I tested it on my dual core system, if someone could test it on a quad
core and report back that would probably be useful.
Usage: ./schedtest <number of CPU cores>
And don't forget to kill the stuck processes after using the program! :)
So what's the bug? Sure one task will stay on the cpu, and because there
is no contention it doesn't get migrated, and therefore won't quit,
how's that a problem?
Problem is that more than one processes remain on that CPU core, and none
of them get migrated to other (idle) cores. I tested it with my E8400
processor and 2.6.31-rc5-git3 kernel.
Only one remains here.. on a c2q running 2.6.31-rc6-tip
Do you have a .config handy?
Yes it's in my original post:
http://marc.info/?l=linux-kernel&m=125012584709800&w=2
Right you are,.. so I build a kernel with the cgroup scheduler in and
tested it on a dual-core opteron machine, but I can't seem to reproduce
this.
Are you using cgroups in any way, or do you simply have it enabled in
your config?
No, it's just enabled. Actually the kernel is from the
openSUSE build service:
http://download.opensuse.org/repositories/Kernel:/HEAD/openSUSE_11.1/x86_64/
But the problem is present for both the kernel-default
kernel and the kernel-vanilla kernel which does not
contain any suse-specific patches.
This evening I had a bit more time to test, and I've
made a surprising discovery: I can only reproduce the
bug if the kernel module of my TV tuner card is loaded.

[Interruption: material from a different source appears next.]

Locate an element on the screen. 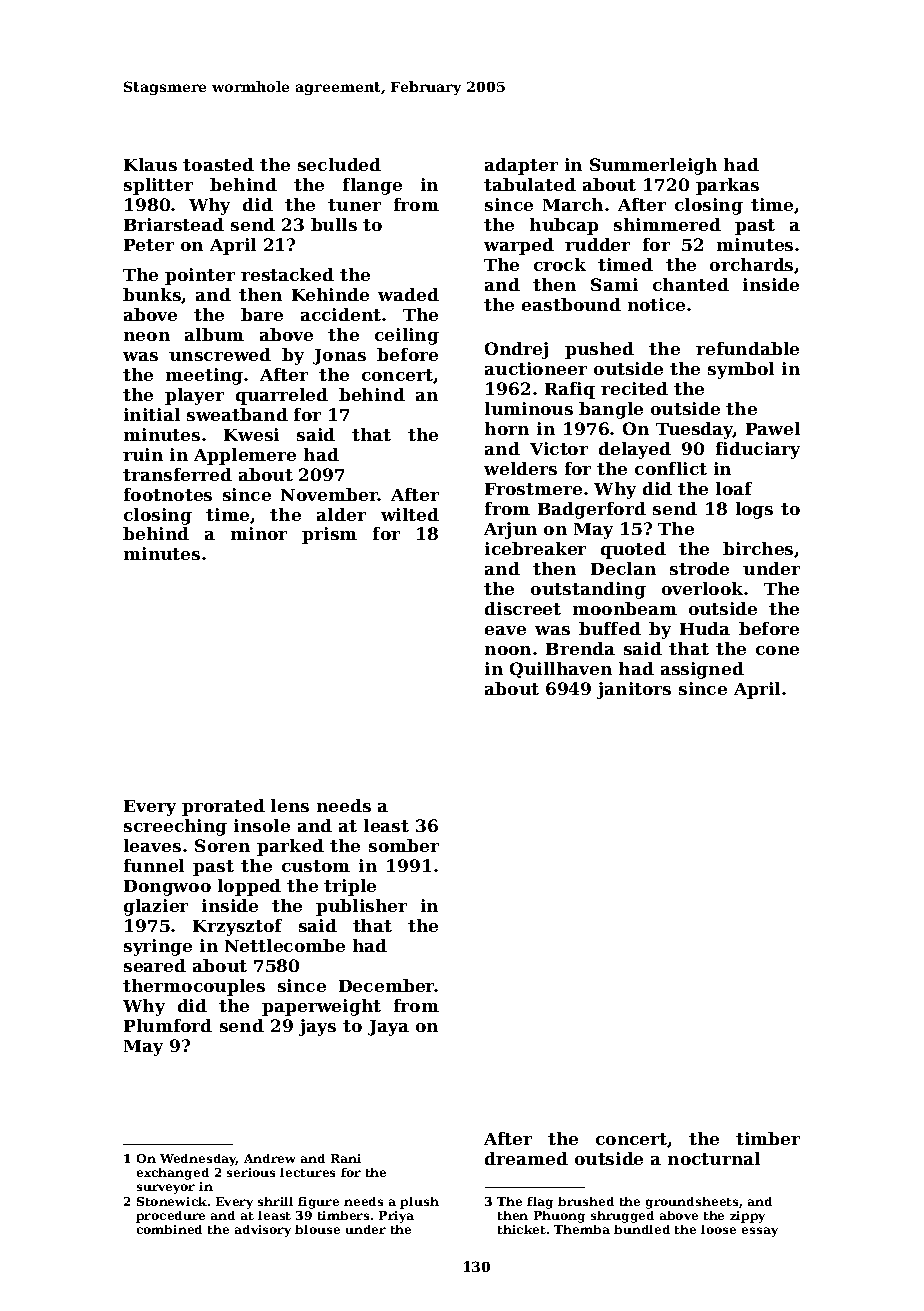 Image resolution: width=924 pixels, height=1311 pixels. surveyor is located at coordinates (166, 1189).
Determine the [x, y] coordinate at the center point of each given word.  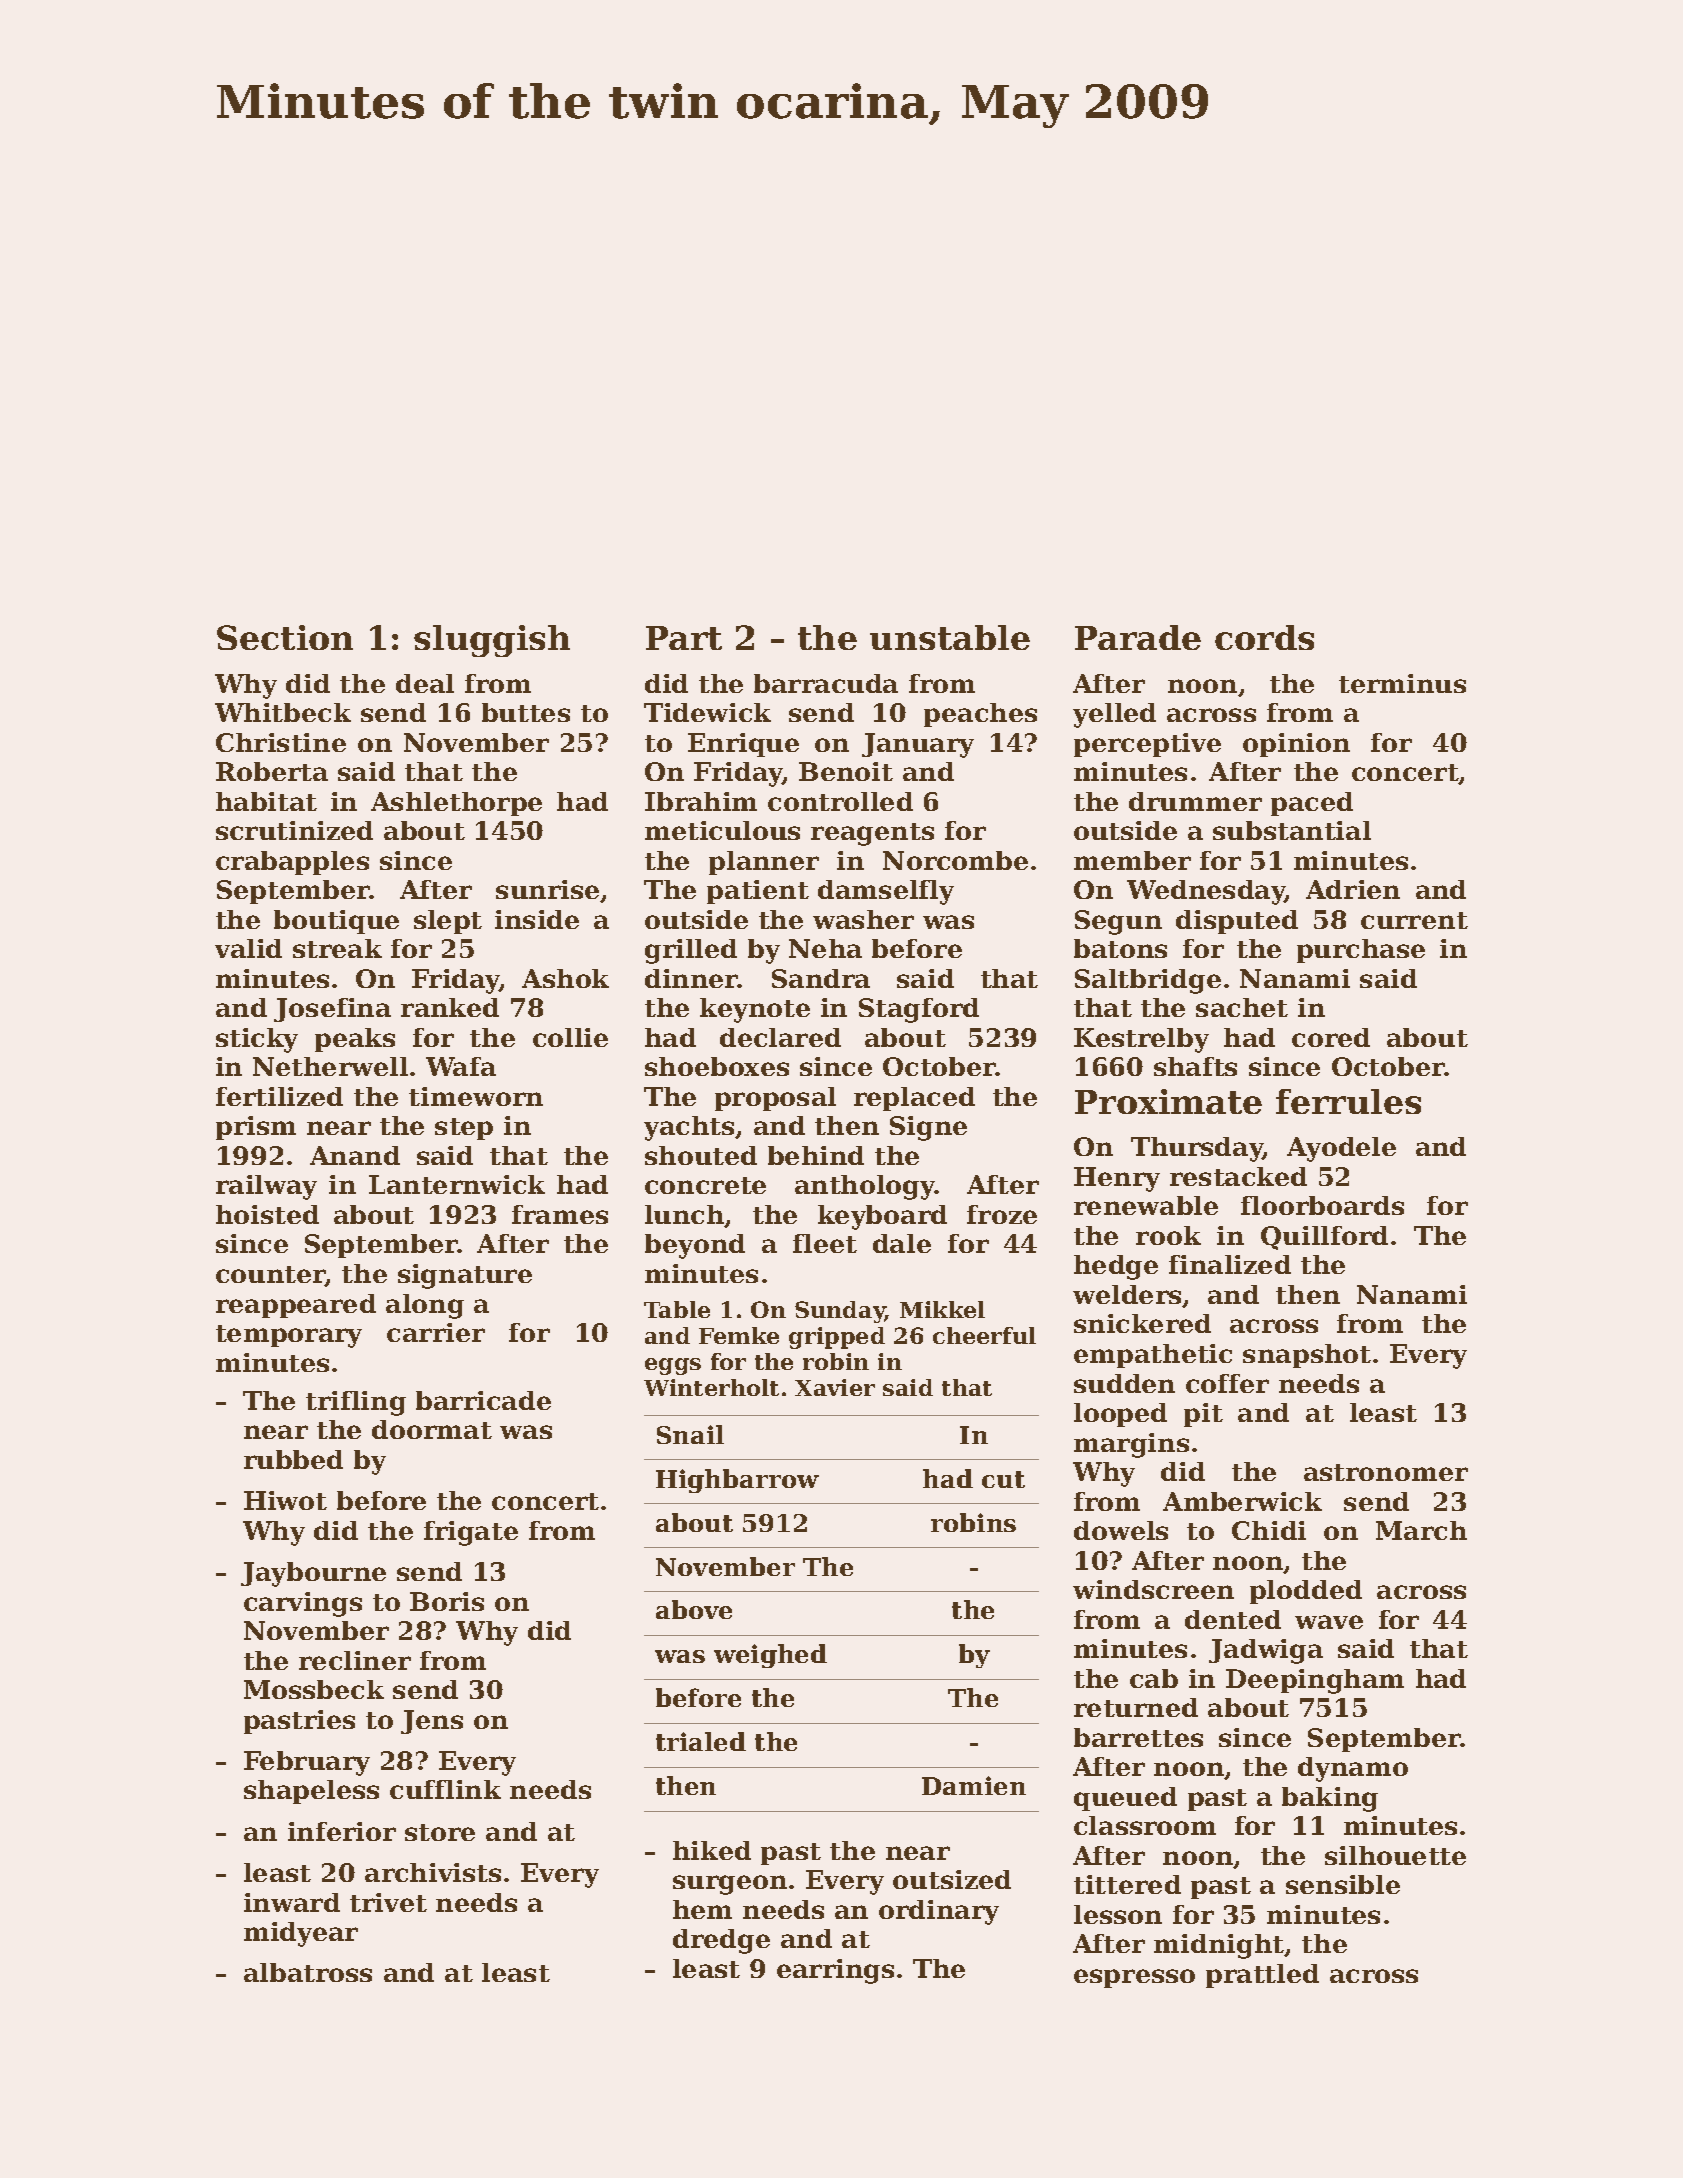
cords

I have a Leadtek Winfast 2000 XP Expert TV card, it
uses the cx8800 kernel module. It seems that the
problem is somehow related to the infrared sensor of
the TV card, because I recompiled the module with the
'case CX88_BOARD_WINFAST2000XP_EXPERT:' line removed
from cx88-input.c and I couldn't reproduce the bug with
the new kernel module.
Extremely weird. Are timers somehow busted?